We need to figure out what's causing that and fix it to make progress here.

Edit: I think https://source.chromium.org/chromium/infra/infra/+/main:luci/client/cipd.py;l=245 is the relevant line. The check for exit_code happens slightly later, on line 260, so it's possible something went wrong during the invocation of cipd ensure, we just don't see what it was in the log above. If you can find a way to reproduce it locally and share its output, that'd be helpful.

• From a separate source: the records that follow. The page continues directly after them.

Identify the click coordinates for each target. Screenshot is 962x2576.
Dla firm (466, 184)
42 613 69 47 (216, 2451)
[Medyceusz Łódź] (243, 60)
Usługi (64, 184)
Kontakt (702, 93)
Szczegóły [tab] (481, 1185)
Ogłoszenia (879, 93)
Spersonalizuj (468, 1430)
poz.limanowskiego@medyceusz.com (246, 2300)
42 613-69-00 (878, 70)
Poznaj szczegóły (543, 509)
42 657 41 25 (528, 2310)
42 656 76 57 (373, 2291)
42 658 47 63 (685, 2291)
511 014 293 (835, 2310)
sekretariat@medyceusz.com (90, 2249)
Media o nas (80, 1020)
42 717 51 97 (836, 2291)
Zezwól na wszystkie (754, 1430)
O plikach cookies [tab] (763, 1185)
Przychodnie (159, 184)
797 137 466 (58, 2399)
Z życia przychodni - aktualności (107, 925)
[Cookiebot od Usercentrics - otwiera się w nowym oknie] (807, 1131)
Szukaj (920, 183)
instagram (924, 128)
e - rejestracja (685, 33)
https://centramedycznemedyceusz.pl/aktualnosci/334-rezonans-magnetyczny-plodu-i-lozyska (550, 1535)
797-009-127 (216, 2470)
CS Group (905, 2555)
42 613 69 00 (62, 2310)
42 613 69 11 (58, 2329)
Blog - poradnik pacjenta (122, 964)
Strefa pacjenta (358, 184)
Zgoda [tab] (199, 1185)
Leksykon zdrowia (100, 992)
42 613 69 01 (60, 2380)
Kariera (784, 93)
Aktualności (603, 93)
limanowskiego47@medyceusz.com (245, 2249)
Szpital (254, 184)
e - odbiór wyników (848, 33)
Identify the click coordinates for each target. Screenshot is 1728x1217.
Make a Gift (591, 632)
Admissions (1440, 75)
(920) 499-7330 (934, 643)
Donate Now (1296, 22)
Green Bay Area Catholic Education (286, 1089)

@dmitshur dmitshur self-assigned this Jan 26, 2024
@dmitshur
Copy link
Contributor

dmitshur commented Feb 5, 2024

In addition to trying to reproduce this by running cipd ensure manually on the builder, you might be able to check if there's more information in /home/swarming/.swarming/logs/task_runner.log (or run_isolated.log).

@bsiegert
Copy link
Contributor Author

bsiegert commented Feb 6, 2024

Thanks for the pointers, I will take a look and report back.

@bsiegert
Copy link
Contributor Author

bsiegert commented Feb 7, 2024

This from run_isolated.log looks related:

22683 2024-01-26 16:03:45.157 U: Installed CIPD client
22683 2024-01-26 16:03:45.159 I: Installing packages {'': [('infra/tools/luci/bbagent/${platform}', 'git_revision:1f801c4894a7ced859ae672642feeeb8960da330')]} into /home/swarming/.swarming/w/ir
22683 2024-01-26 16:03:45.283 D: Running ['/home/swarming/.swarming/cipd_cache/bin/cipd', 'ensure', '-root', '/home/swarming/.swarming/w/ir', '-ensure-file', '/tmp/cipd-ensure-file-y5cmbnt9.txt', '-verbose', '-json-output', '/tmp/cipd-ensure-result-0pjif55u.json', '-cache-dir', '/home/swarming/.swarming/cipd_cache/cache', '-service-url', 'https://chrome-infra-packages.appspot.com/']
22683 2024-01-26 16:03:45.769 D: cipd client: runtime: this system has multiple CPUs and must use
22683 2024-01-26 16:03:45.806 D: cipd client: atomic synchronization instructions. Recompile using GOARM=7.
22683 2024-01-26 16:03:45.906 E: internal failure: Expecting value: line 1 column 1 (char 0)

So the cipd binary needs to be recompiled with GOARM=7 set.

@dmitshur
Copy link
Contributor

dmitshur commented Feb 7, 2024

Downloading the Go binary from here and ranning go version -m on it prints:

	build	CGO_ENABLED=0
	build	GOARCH=arm
	build	GOOS=netbsd
	build	GOARM=6

So it is built with GOARM=6 now (even though cross-compilation default for GOARM is 7 as of Go 1.21.).

Searching finds entries like this, this, and this that all suggest making a change isn't quite straightforward, because the "v6l" suffix of the "netbsd-armv6l" CIPD platform dimension corresponds to GOARM=6.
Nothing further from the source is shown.